- Provided records -
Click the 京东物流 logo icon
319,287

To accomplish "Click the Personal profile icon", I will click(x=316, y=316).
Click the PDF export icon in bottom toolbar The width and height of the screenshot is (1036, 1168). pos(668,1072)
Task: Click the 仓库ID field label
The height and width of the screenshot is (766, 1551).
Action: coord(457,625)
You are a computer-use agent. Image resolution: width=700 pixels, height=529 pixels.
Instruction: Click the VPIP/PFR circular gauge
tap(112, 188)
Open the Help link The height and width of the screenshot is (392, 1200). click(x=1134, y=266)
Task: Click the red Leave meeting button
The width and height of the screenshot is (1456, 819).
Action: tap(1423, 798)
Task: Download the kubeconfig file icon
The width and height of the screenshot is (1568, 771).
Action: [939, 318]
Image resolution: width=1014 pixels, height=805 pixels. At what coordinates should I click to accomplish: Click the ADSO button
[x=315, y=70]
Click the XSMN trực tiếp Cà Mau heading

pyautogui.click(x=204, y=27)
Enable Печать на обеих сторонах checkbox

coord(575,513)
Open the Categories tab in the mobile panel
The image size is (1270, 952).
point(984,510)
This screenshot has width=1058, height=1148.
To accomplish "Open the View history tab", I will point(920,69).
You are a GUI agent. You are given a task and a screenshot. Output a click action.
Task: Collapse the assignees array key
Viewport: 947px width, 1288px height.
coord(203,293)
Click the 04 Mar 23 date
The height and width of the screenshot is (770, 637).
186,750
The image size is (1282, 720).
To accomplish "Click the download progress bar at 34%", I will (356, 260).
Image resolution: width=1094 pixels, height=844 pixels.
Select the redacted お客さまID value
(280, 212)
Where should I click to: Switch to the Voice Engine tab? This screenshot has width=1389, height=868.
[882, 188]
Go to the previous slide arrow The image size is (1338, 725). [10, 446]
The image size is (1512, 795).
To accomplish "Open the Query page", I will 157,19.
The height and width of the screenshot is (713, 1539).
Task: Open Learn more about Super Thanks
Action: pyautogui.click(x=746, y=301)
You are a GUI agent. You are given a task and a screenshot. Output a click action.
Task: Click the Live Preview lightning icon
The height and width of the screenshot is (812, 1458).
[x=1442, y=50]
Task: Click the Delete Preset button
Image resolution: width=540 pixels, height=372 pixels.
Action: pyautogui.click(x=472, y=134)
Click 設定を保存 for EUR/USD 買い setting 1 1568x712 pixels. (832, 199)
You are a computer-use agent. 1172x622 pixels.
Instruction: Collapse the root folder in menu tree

- Your goal -
Copy out the listing above, from its first line through the line containing "Click the PDF", with both of those lines included. Reproduce every line word for word.

- Result of the exercise -
Click the 京东物流 logo icon
319,287

To accomplish "Click the Personal profile icon", I will click(x=316, y=316).
Click the PDF export icon in bottom toolbar The width and height of the screenshot is (1036, 1168). pos(668,1072)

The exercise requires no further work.